Como engajar o público
Em sua palestra sobre engajamento social no Festival ABCR 2022, a consultora e escritora Giuliana Preziosi falou como a quantidade de informações presentes no cotidiano atual, principalmente nas redes sociais, aliada ao modo “piloto automático” que as pessoas adotam naturalmente é um desafio a ser trabalhado na comunicação do terceiro setor.
Ela explicou que o engajamento real está ligado aos sentimentos e sensações. Dessa forma, as organizações precisam trabalhar de forma a inspirar as pessoas e se conectar com suas emoções, já que apenas os dados – por mais relevantes ou preocupantes que sejam – podem ar despercebidos diante de tantas outras notícias e informações.
A ideia de gerar emoções no público, no entanto, pode esbarrar em estereótipos ou em processos de “revitimização”, ou seja, expor a situação da vítima de algo e acabar constrangendo-a ainda mais. Foi sobre isso que a organização Médicos Sem Fronteiras (MSF) falou em sua palestra no Festival ABCR 2022.
Por muito tempo, a MSF, que é uma organização internacional, esteve ligada a imagens de crianças negras, africanas, extremamente magras e doentes, sendo ajudadas por médicos brancos, europeus ou americanos. No Brasil, essa imagem externa só começou a ser repensada quando a organização começou a trabalhar questões de inclusão e diversidade dentro de sua equipe.
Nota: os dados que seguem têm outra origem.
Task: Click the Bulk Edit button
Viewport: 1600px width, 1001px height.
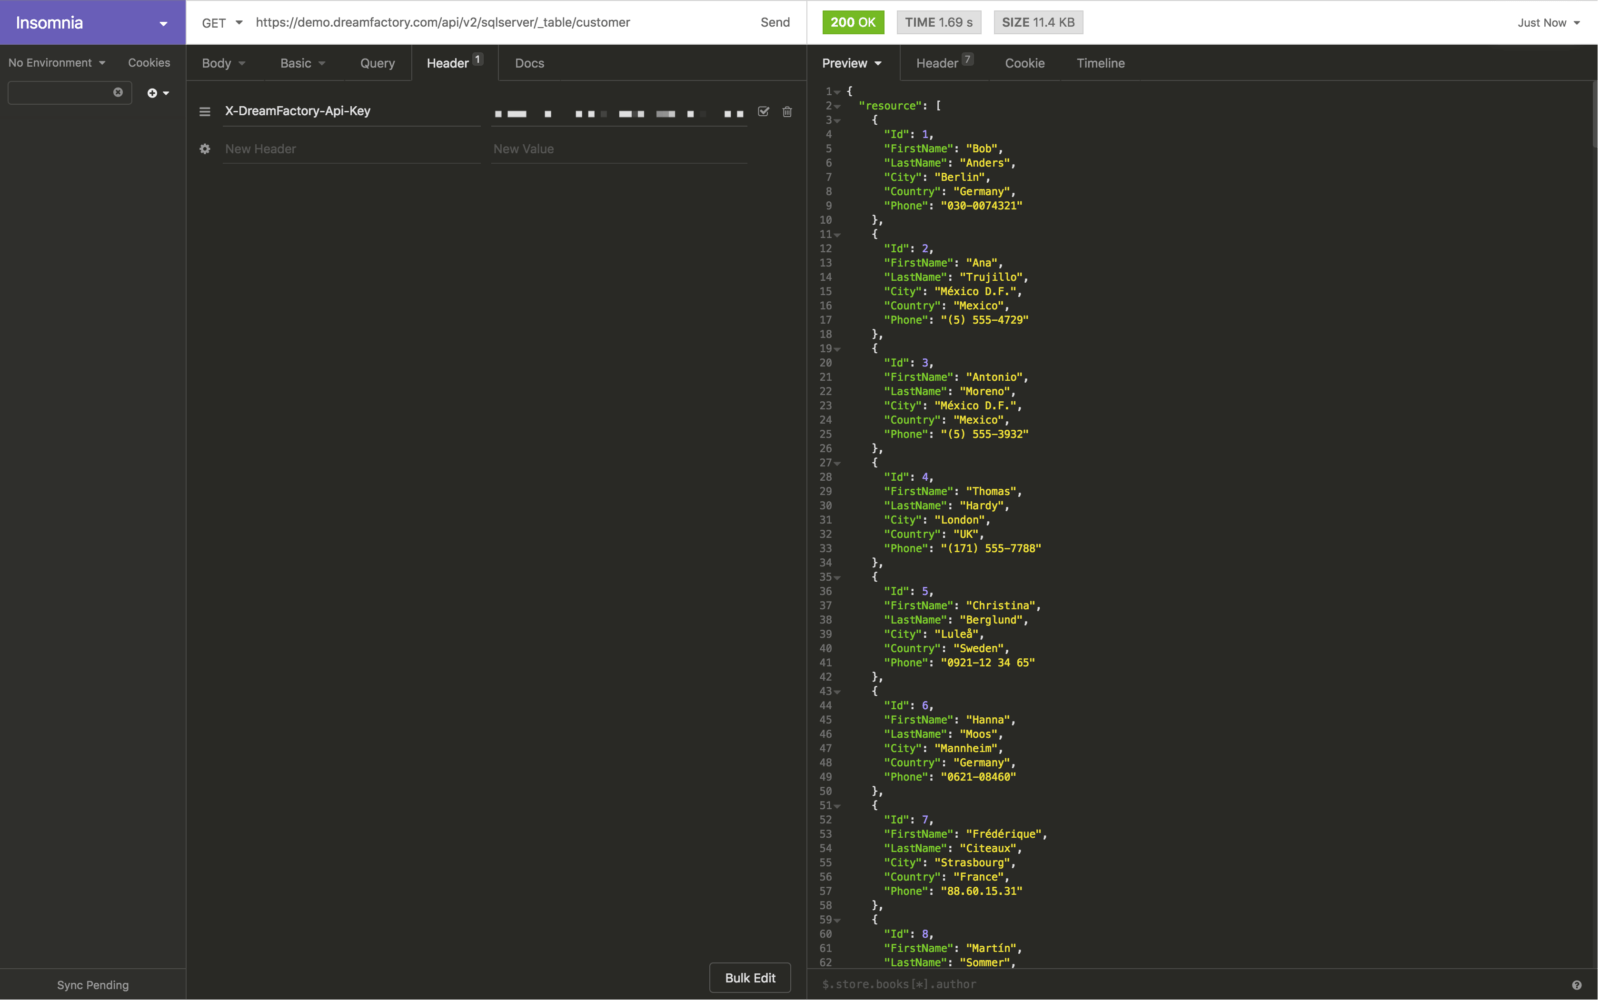Action: point(750,977)
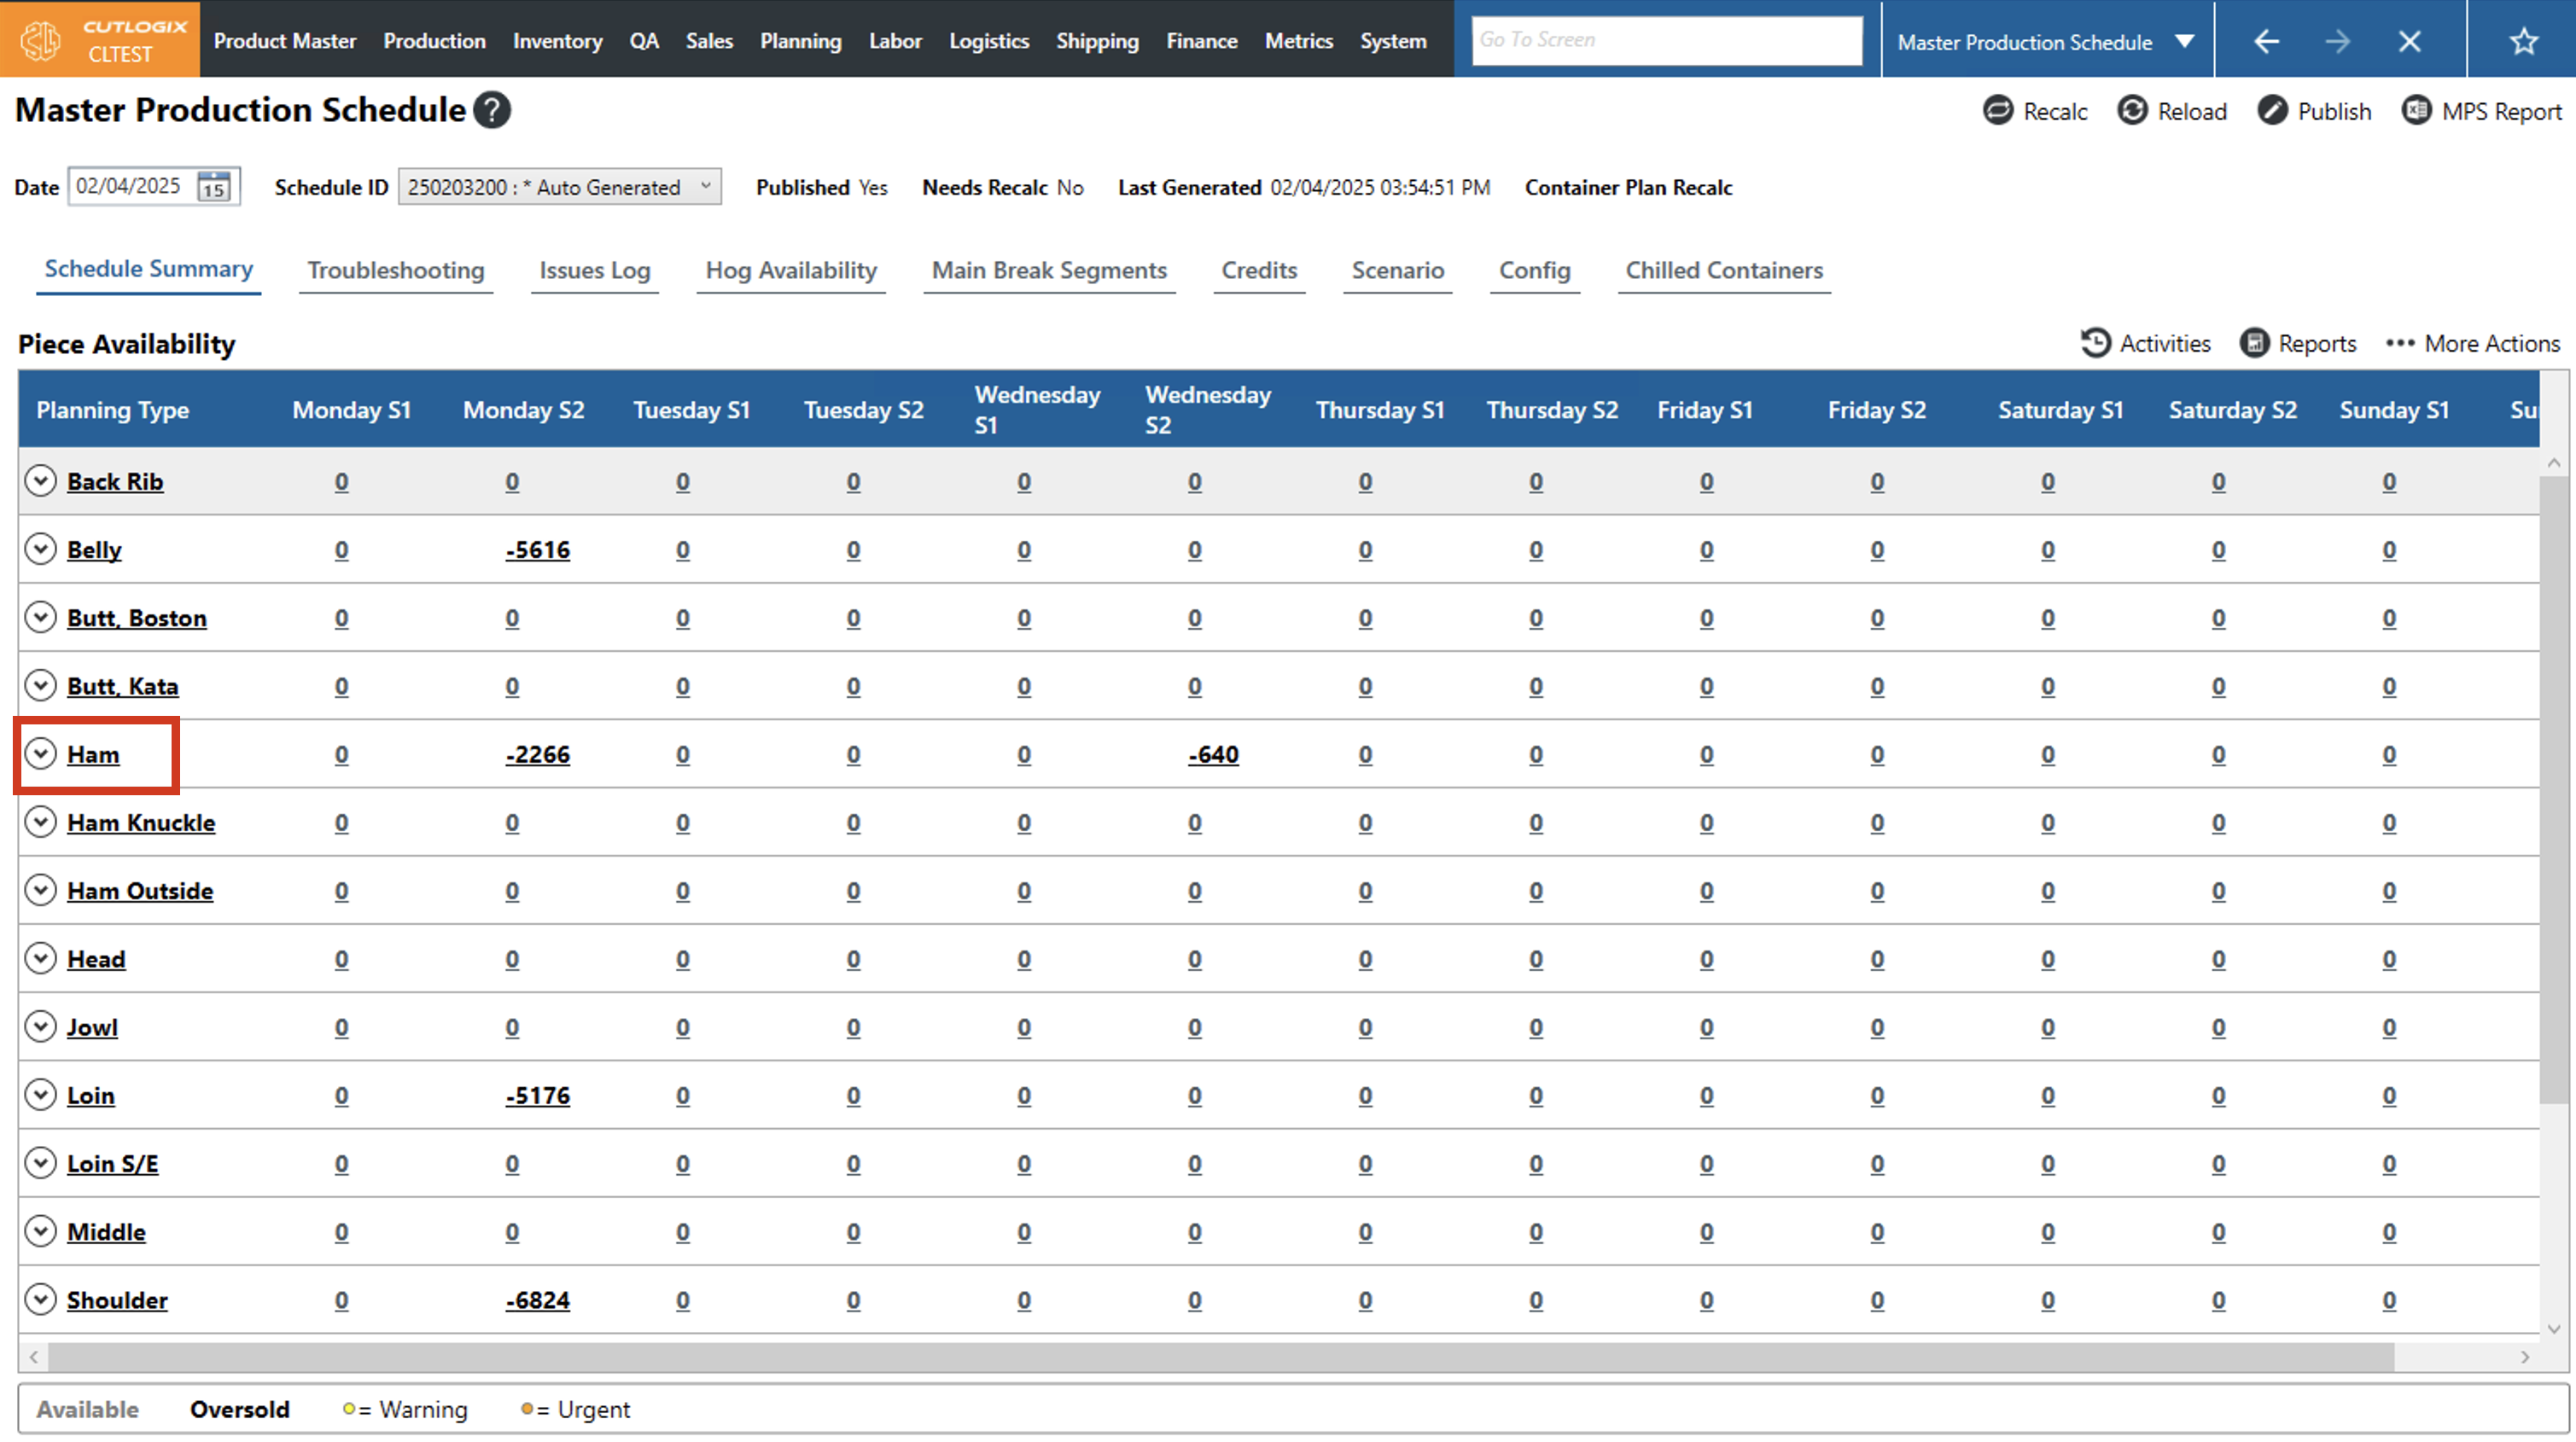Screen dimensions: 2576x1442
Task: Click the Recalc icon
Action: click(1998, 110)
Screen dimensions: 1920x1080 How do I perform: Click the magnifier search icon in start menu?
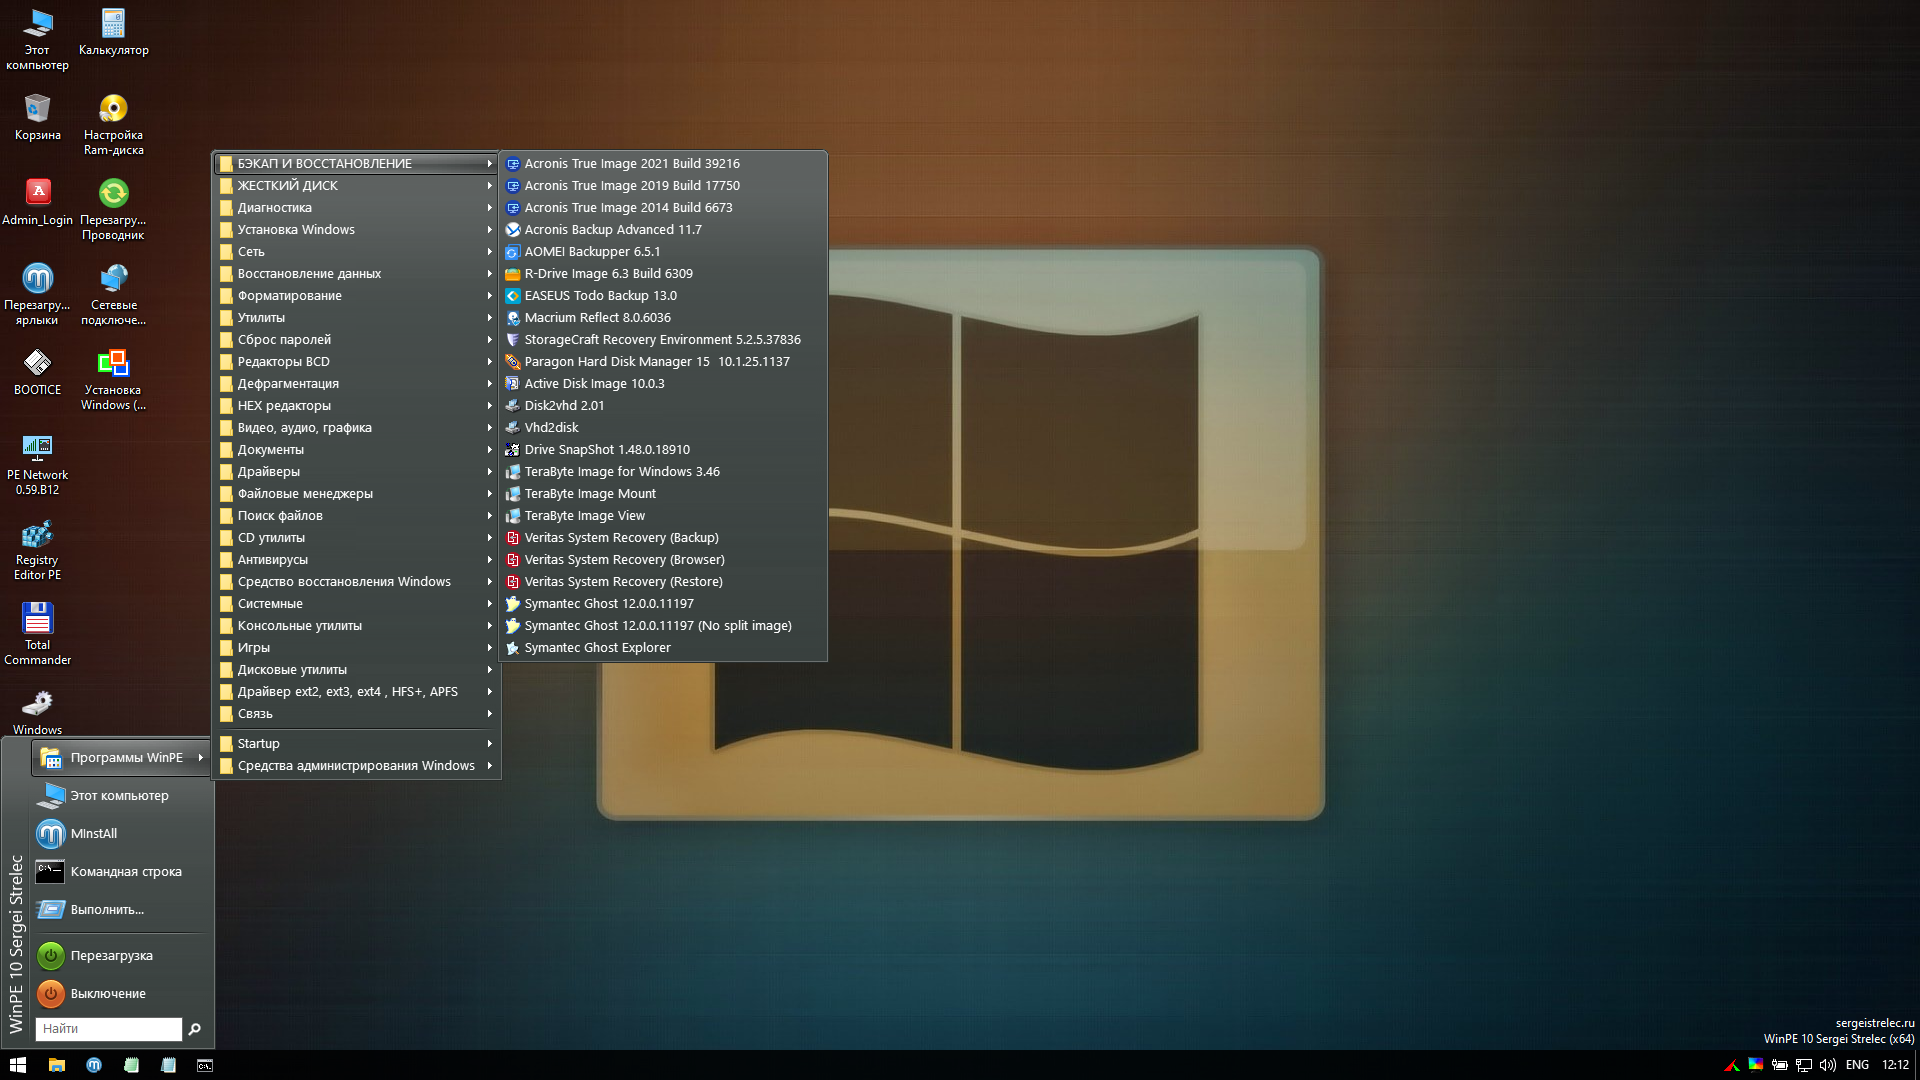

Leanne Neale, responsável pela área de captação de recursos, explicou que foi um processo demorado para renovar a comunicação da Médicos Sem Fronteiras no Brasil. Nesse processo, eles perceberam que menos de 20% de seus doadores são pessoas negras – o que foi encarado como um problema, já que os negros somam mais da metade da população brasileira. “Será que as pessoas não se viam na nossa organização e por isso não se conectavam com ela?”, pontuou.
A sociedade como parte do setor
Trazer as pessoas para dentro das organizações, partindo de uma perspectiva de inclusão e diversidade, também foi um ponto debatido por Luana Gênot, do Instituto Identidades do Brasil. Segundo ela, as narrativas contadas pelo terceiro setor precisam ser sobre as pessoas que ele ajuda, “sem esquecer de seus nomes e rostos”.
A especialista falou ainda que para que o setor seja realmente parte da luta antirracista no Brasil, ele precisa incluir pessoas negras e indígenas em suas gestões e tomadas de decisões. “Nós somos a maior parte da população beneficiada pelas ações, mas nós não queremos só isso. Nós queremos ter a caneta na mão”, disse.